Source: huggingface/transformers/[Zero shot classification pipeline #5760 ](https://github.com/huggingface/transformers/pull/5760).

In [None]:
from transformers import pipeline
model_name = "MoritzLaurer/mDeBERTa-v3-base-mnli-xnli"
pipe = pipeline("zero-shot-classification", model=model_name)

In [6]:
#def meaning_iterator():
#    for i in range(0, len(da["train"]), 1):
#        yield da["train"][i]["meaning"]

#print(len(datushka["train"]))
#datushka["train"][0]["meaning"]
#nlp(datushka["train"][0]["meaning"], ["positive", "negative"], multi_label=True)
###pipe(meaning_iterator(), ["positive", "negative"], multi_label=True)

In [None]:
#sequence_to_classify = "тот, кто говорит много пустого и несерьёзного; болтун"
candidate_labels = ["книжн.", "ирон.", "религ.", "груб."]
#pipe(sequence_to_classify, candidate_labels, multi_label=True)
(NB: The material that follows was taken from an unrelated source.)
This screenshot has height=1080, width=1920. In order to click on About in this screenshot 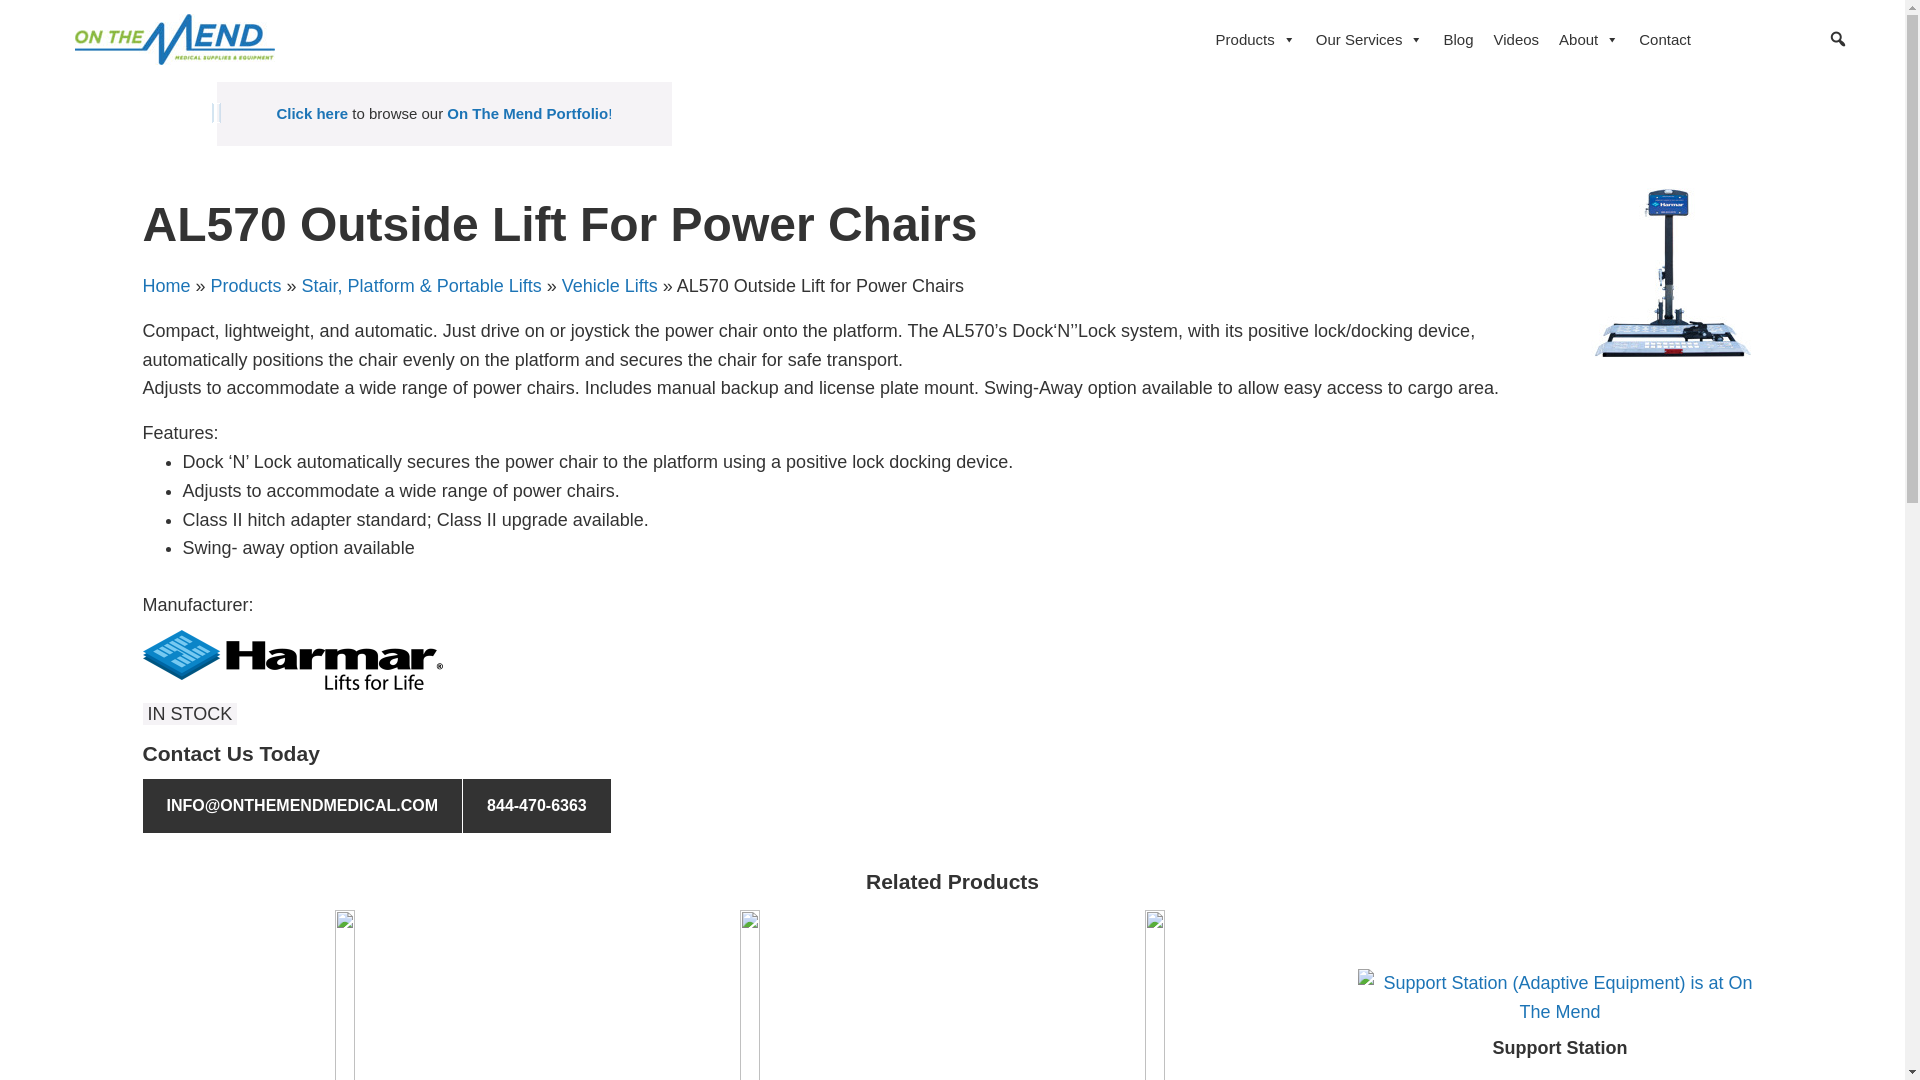, I will do `click(1588, 38)`.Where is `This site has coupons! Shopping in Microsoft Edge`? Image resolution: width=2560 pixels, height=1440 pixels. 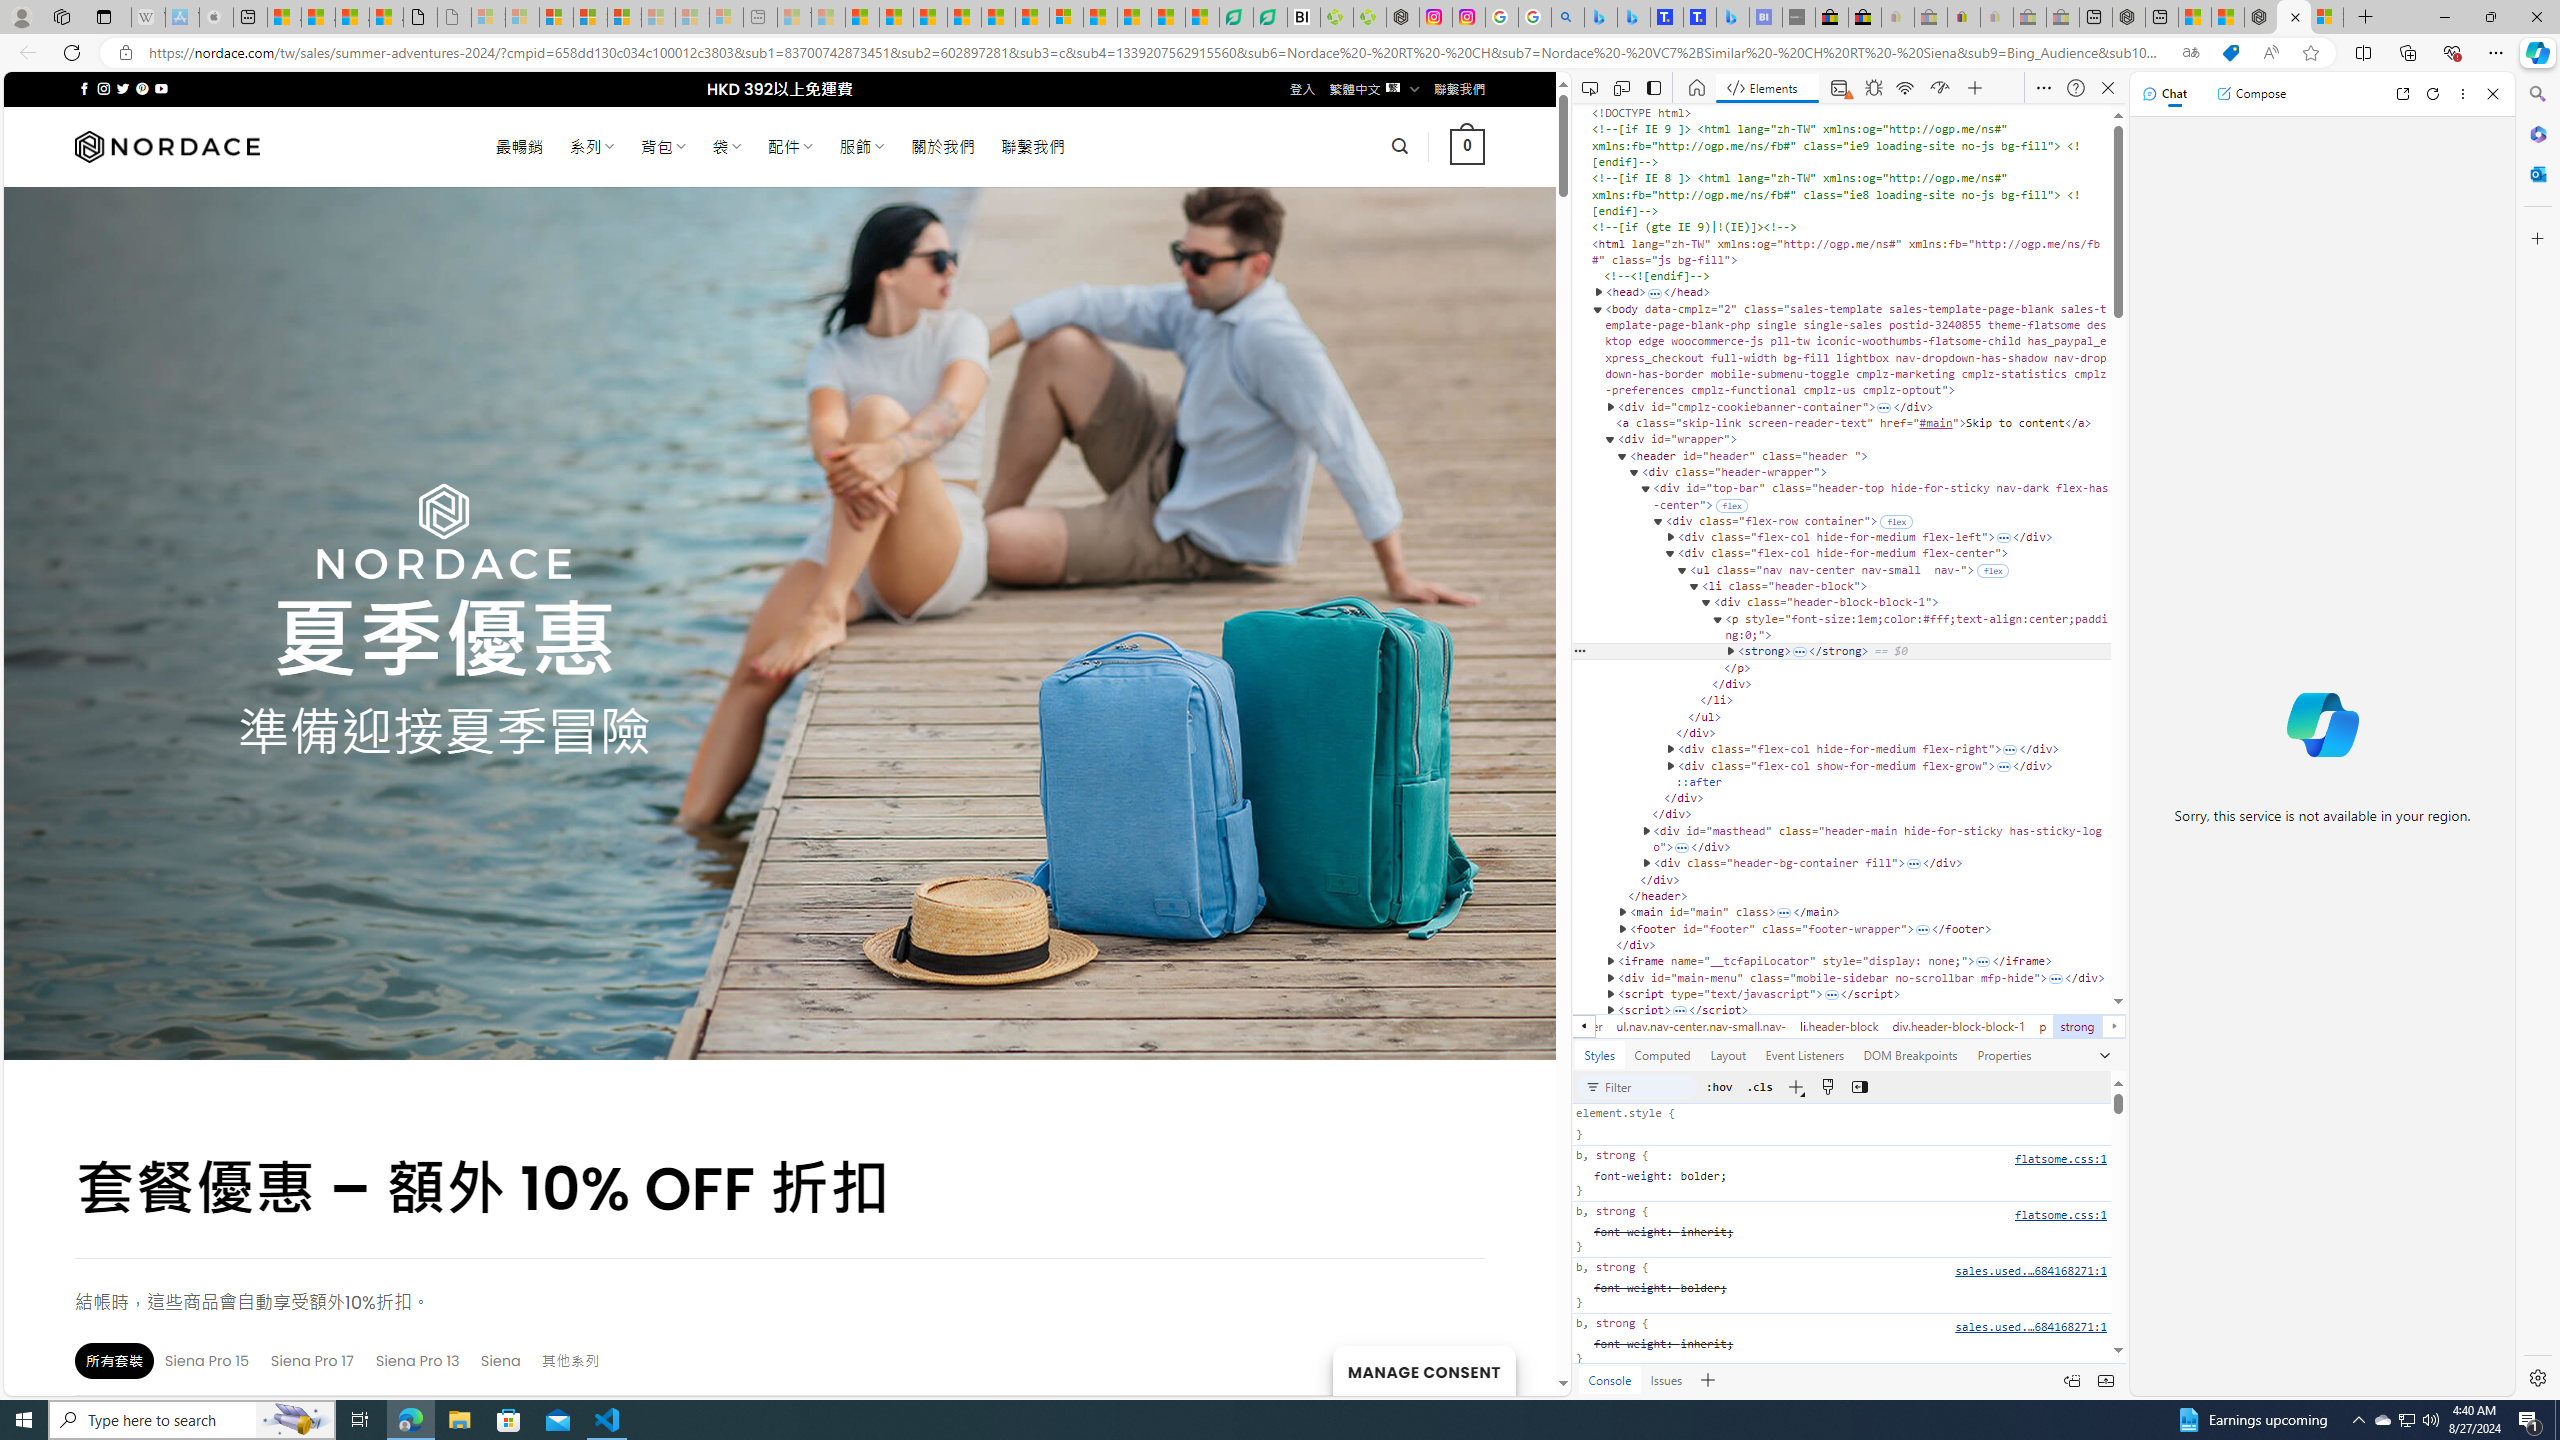 This site has coupons! Shopping in Microsoft Edge is located at coordinates (2230, 53).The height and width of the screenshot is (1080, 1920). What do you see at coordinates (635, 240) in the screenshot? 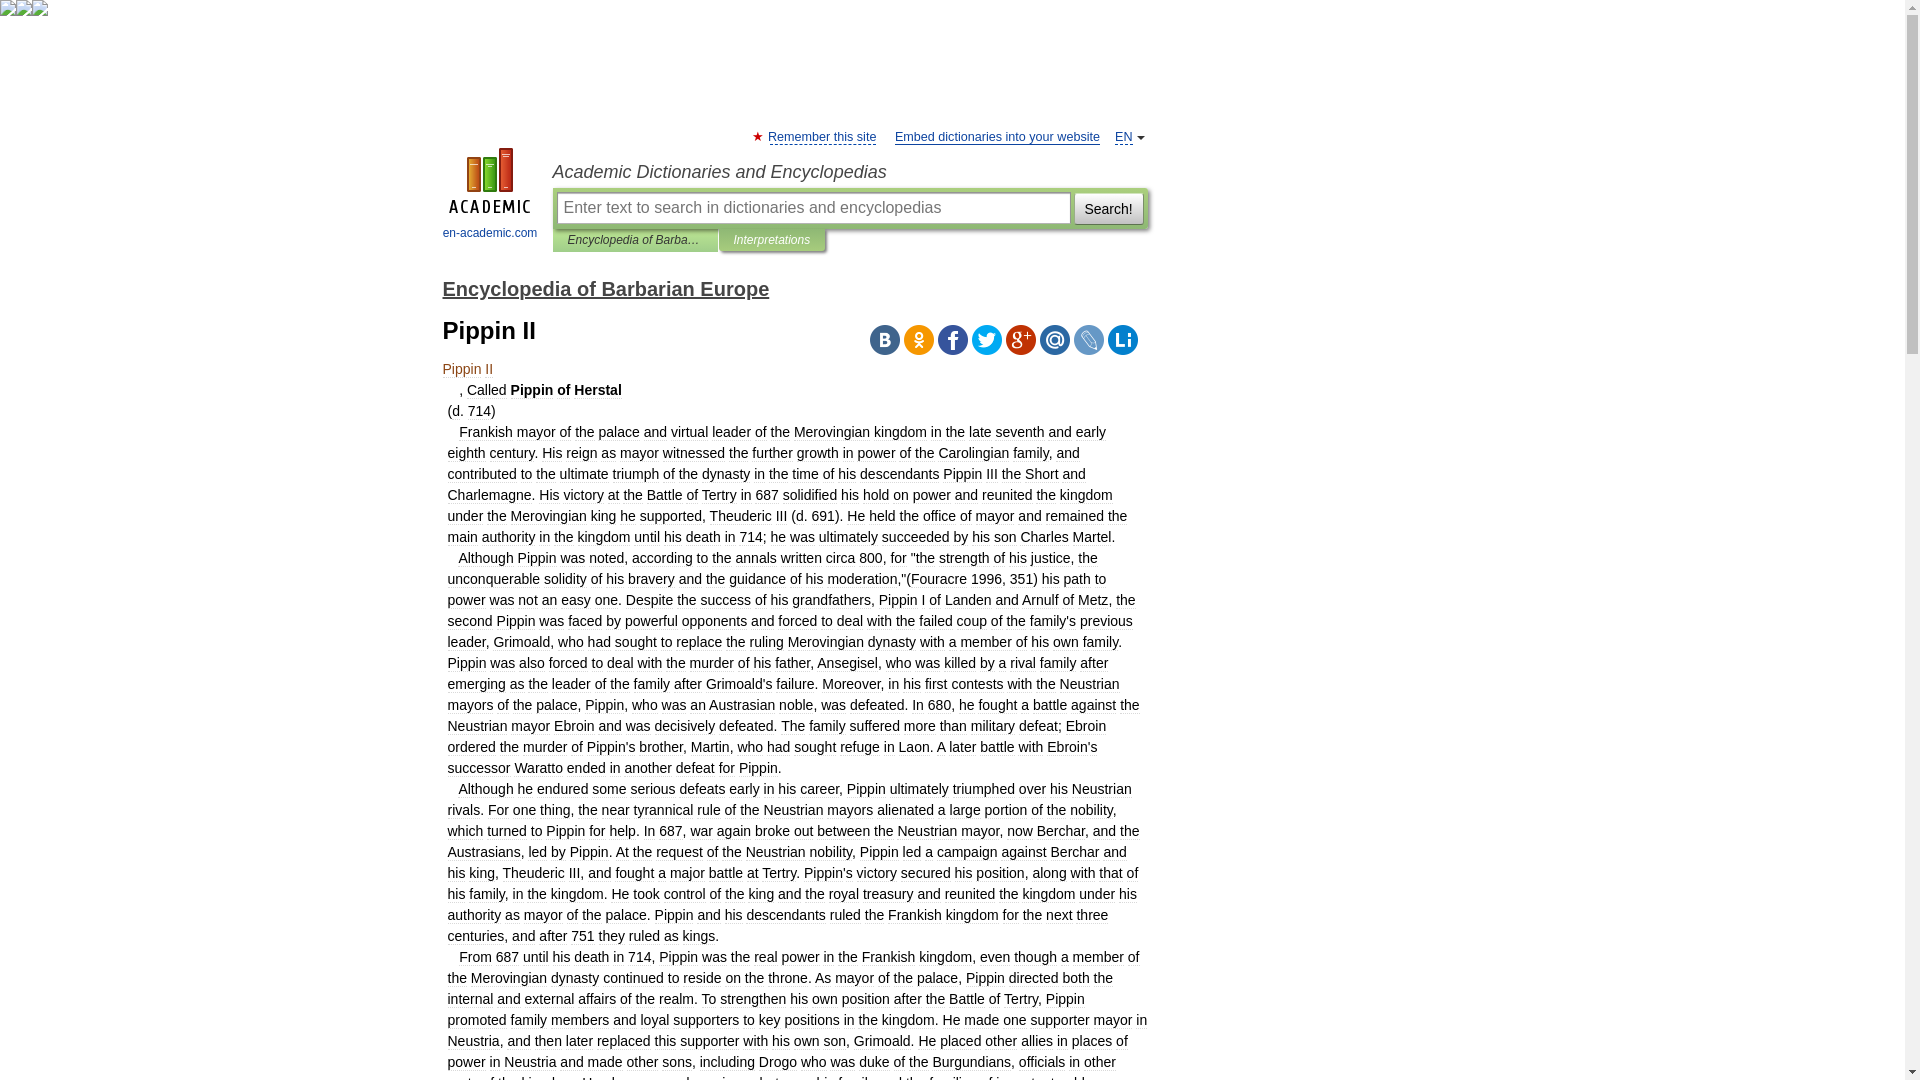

#pipe(meaning_iterator(), candidate_labels, multi_label=True)
#pipe(da["train"][0]["meaning"], candidate_labels, multi_label=True)

# AutoTokenizer and PyTorch optimized training loop
From [quicktour.ipynb#AutoTokenizer](https://colab.research.google.com/github/huggingface/notebooks/blob/main/transformers_doc/en/quicktour.ipynb#scrollTo=c-mB_1hXw57y&line=1&uniqifier=1)

In [11]:
! pip install accelerate -U

# setup hyperparameters (learning rate, batch size, and the number of epochs to train for)
from transformers import TrainingArguments
training_args = TrainingArguments(
    output_dir="./pt_training",
    learning_rate=2e-5,
    per_device_train_batch_size=8,
    per_device_eval_batch_size=8,
    num_train_epochs=2,
    )



In [20]:
from transformers import AutoTokenizer, AutoModelForSequenceClassification

pt_model = AutoModelForSequenceClassification.from_pretrained(model_name)
tokenizer = AutoTokenizer.from_pretrained(model_name)

In [None]:
#encoding = tokenizer( da["train"][0]["meaning"] )
#print(encoding)

In [9]:
def tokenize_dataset(dataset):
  return tokenizer(dataset["meaning"])

In [13]:
#da["train"]
ds

DatasetDict({
    train: Dataset({
        features: ['word', 'meaning', 'книжн.', 'ирон.', 'религ.', 'груб.'],
        num_rows: 11
    })
})

In [21]:
#dataset = ds["train"].map(tokenize_dataset, batched=True)
dataset = ds.map(tokenize_dataset, batched=True)
dataset

DatasetDict({
    train: Dataset({
        features: ['word', 'meaning', 'книжн.', 'ирон.', 'религ.', 'груб.', 'input_ids', 'token_type_ids', 'attention_mask'],
        num_rows: 11
    })
})

In [None]:
# create a batch of examples from dataset
from transformers import DataCollatorWithPadding
data_collator = DataCollatorWithPadding(tokenizer=tokenizer)
data_collator

In [23]:
# 80% train, 20% test + validation
dataset = dataset['train'].train_test_split(test_size=0.2, shuffle=True)
dataset

DatasetDict({
    train: Dataset({
        features: ['word', 'meaning', 'книжн.', 'ирон.', 'религ.', 'груб.', 'input_ids', 'token_type_ids', 'attention_mask'],
        num_rows: 8
    })
    test: Dataset({
        features: ['word', 'meaning', 'книжн.', 'ирон.', 'религ.', 'груб.', 'input_ids', 'token_type_ids', 'attention_mask'],
        num_rows: 3
    })
})

In [24]:
# gather all these classes in Trainer:
from transformers import Trainer
trainer = Trainer(
    model=pt_model,
    args=training_args,
    train_dataset=dataset["train"],
    eval_dataset=dataset["test"],
    tokenizer=tokenizer,
    data_collator=data_collator,
)  # doctest: +SKIP

In [25]:
trainer.train()

#see https://discuss.huggingface.co/t/the-model-did-not-return-a-loss-from-the-inputs-only-the-following-keys-logits-for-reference-the-inputs-it-received-are-input-values/25420

ValueError: The model did not return a loss from the inputs, only the following keys: logits. For reference, the inputs it received are input_ids,token_type_ids,attention_mask.